Addressing the strength of the servos, higher torque servos could be used instead, as well as a different and stronger load arm. The load arm would still need to maintain its light mass, but perhaps have a modified ending to press deeper into the bag valve mask. The use of DC servo motors of high torque should also be investigated. Furthermore, an improvement that would first need testing to be deemed as an improvement is the use of a compression system other than servos. In other journals similar to this, a piston-like compression plate system was used for the bag valve mask, which is an effective alternative to servos. In terms of the mechanical structure built, it was realized that the airway of the patient must be kept open for the two breaths step to properly undergo. Therefore, a head strap or a holder for the patient’s head could be implemented, although more research on the impacts of an open airway during CPR is needed. Decreasing the size of the mechanical structure should also be attempted, in order to improve efficiency and accessibility. To fully conclude if an autonomous bag valve mask can substitute a second person for CPR, more data gathering and tests should be performed. More trials, as well as more subjects, should be gathered and recorded. The running time of the battery should also be tested at different modes (on, running, stall). Flow rate and pressure can also be compared between the three subject groups, but no ideal values for the two measures have been officially stated, and is therefore not necessary.

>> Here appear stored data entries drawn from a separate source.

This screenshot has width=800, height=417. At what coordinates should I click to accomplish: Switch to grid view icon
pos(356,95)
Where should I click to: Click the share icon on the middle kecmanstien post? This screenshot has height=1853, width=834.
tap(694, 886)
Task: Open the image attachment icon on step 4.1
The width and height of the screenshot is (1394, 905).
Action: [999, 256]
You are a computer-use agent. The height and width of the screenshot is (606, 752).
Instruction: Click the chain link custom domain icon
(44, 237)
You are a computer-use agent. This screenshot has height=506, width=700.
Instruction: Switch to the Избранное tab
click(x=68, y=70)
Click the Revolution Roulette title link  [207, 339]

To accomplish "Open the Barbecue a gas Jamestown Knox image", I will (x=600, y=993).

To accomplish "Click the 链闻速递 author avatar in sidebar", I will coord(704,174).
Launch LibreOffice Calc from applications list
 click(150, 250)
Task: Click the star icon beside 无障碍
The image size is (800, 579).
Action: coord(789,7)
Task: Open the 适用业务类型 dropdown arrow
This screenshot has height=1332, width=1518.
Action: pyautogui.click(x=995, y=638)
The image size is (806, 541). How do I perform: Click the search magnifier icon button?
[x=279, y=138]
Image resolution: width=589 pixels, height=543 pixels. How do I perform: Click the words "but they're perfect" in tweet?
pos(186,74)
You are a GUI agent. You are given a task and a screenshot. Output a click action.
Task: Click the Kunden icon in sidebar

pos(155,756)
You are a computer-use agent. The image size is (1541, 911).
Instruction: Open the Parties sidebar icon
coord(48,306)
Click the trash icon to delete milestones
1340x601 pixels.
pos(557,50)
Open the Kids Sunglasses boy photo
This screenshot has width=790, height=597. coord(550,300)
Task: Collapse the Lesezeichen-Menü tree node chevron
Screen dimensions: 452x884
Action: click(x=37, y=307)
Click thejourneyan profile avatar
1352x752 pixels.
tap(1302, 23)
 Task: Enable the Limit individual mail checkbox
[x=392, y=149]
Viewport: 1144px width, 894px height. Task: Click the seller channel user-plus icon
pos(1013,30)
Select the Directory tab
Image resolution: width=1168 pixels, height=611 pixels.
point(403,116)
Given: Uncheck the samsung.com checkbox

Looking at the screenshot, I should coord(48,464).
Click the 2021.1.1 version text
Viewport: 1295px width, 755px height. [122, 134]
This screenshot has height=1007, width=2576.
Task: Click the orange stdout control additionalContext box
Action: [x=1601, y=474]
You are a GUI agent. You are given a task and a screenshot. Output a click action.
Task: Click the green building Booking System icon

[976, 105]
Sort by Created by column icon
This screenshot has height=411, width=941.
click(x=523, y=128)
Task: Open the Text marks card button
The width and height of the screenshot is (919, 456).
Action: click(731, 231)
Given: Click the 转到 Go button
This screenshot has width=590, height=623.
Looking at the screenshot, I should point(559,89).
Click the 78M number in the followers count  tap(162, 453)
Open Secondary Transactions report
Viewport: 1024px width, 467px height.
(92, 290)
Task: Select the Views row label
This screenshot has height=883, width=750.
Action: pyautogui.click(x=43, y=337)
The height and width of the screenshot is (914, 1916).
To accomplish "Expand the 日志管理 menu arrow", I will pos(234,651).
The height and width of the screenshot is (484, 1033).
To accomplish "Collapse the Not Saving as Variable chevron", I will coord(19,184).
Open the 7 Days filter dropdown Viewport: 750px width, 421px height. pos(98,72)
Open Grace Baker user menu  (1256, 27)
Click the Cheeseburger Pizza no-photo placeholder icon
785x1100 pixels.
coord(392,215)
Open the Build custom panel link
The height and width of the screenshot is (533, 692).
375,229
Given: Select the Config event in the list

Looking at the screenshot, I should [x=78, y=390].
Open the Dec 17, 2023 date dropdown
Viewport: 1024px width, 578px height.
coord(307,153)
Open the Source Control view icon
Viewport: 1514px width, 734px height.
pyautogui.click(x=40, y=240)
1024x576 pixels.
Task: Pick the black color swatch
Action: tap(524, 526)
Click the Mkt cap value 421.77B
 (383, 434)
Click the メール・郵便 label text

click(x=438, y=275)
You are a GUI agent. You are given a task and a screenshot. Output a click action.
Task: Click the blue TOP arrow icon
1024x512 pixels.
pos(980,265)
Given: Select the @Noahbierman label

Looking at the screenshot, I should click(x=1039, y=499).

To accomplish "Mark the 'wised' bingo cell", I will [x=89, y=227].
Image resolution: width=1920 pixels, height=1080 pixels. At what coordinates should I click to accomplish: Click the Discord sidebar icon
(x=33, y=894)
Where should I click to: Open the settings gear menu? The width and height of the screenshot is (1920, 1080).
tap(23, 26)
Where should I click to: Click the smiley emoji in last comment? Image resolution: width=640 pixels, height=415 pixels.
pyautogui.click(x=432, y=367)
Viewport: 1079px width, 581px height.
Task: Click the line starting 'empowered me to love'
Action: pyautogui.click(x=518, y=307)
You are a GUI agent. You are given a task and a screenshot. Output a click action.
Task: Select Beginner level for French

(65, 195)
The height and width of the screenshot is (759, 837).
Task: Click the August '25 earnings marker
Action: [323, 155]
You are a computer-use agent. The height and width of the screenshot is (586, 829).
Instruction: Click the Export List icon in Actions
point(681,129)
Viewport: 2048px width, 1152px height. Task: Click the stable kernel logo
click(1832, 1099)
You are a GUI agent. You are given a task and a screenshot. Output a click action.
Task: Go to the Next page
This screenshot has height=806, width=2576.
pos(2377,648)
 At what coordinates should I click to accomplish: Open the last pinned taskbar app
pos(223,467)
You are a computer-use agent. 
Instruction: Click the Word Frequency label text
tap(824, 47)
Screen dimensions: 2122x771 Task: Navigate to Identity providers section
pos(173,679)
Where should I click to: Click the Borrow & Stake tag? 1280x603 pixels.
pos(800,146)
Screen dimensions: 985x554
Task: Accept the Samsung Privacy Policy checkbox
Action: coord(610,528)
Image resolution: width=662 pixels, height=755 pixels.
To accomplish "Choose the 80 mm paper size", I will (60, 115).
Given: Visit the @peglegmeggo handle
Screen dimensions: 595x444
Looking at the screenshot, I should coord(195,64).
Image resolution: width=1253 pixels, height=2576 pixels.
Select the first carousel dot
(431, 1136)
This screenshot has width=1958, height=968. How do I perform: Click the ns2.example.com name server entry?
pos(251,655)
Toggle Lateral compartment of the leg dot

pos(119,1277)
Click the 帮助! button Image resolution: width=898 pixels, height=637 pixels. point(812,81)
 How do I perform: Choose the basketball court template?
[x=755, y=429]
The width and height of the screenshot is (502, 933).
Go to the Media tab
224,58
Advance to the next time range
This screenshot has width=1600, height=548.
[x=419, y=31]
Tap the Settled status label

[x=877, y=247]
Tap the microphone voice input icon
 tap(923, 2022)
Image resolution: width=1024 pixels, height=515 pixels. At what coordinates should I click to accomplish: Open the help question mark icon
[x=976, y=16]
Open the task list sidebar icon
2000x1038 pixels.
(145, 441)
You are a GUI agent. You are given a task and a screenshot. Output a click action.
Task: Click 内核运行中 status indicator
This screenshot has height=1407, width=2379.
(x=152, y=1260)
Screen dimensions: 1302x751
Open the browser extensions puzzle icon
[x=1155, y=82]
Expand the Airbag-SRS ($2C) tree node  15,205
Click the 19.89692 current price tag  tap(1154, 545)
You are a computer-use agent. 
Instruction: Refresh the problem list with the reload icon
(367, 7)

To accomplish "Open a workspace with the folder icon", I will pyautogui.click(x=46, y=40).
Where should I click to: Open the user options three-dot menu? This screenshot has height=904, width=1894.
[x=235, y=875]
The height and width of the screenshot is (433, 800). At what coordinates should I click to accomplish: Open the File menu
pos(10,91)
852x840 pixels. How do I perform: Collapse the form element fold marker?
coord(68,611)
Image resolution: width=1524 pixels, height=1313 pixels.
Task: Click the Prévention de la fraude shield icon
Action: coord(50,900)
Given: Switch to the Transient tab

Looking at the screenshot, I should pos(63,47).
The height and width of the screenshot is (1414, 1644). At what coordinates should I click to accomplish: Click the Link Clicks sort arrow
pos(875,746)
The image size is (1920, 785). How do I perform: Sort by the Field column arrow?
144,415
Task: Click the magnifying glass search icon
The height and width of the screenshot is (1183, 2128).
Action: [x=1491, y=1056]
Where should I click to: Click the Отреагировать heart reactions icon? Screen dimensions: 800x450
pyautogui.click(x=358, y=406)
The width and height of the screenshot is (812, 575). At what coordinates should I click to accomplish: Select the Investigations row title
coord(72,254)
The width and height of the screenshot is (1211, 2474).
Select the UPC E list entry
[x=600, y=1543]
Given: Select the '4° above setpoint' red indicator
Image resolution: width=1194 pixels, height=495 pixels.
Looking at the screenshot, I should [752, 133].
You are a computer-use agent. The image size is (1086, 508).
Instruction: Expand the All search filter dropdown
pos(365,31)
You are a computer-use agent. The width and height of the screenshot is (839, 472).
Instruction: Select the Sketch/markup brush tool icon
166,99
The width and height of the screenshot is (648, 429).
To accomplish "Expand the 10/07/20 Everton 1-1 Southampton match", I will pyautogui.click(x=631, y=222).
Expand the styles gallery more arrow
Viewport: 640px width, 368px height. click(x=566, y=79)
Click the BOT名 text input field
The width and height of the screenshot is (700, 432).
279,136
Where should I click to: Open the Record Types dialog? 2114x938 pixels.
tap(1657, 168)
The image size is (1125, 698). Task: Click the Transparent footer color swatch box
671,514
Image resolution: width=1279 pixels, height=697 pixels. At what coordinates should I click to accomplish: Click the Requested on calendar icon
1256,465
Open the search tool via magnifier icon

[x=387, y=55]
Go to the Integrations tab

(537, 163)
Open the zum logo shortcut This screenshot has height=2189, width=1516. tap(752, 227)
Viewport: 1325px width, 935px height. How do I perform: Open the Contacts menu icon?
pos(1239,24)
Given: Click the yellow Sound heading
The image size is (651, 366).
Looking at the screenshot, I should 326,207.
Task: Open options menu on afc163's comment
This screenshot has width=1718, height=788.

While the primary goal of the journal was to investigate the device’s ability to substitute a second lifeguard in poolside CPR procedures, this device also has the potential to substitute an emergency responder using a bag valve mask alongside an automated chest compression device. Furthermore, with adaptations, the device in this journal also may have the potential to both act as a ventilator and an oxygen provider as in the two previously mentioned works; however, both works appear to have found the most efficient method for their specific functions.
As explored in this journal, the autonomous bag valve mask was successfully operated by a relatively inexpensive, replicable, and reliable circuit. The entire device cost approximately $200 CAD with the inclusion of the bag valve mask. Through testing the circuit code, servo compression, and effectiveness/reliability against other subject groups, it was discovered that the third prototype was lacking the strength to compress the bag valve mask to the ideal depth, With the limitations and improvements considered, more research and development will have to be made in order to substitute a second lifeguard in the CPR process.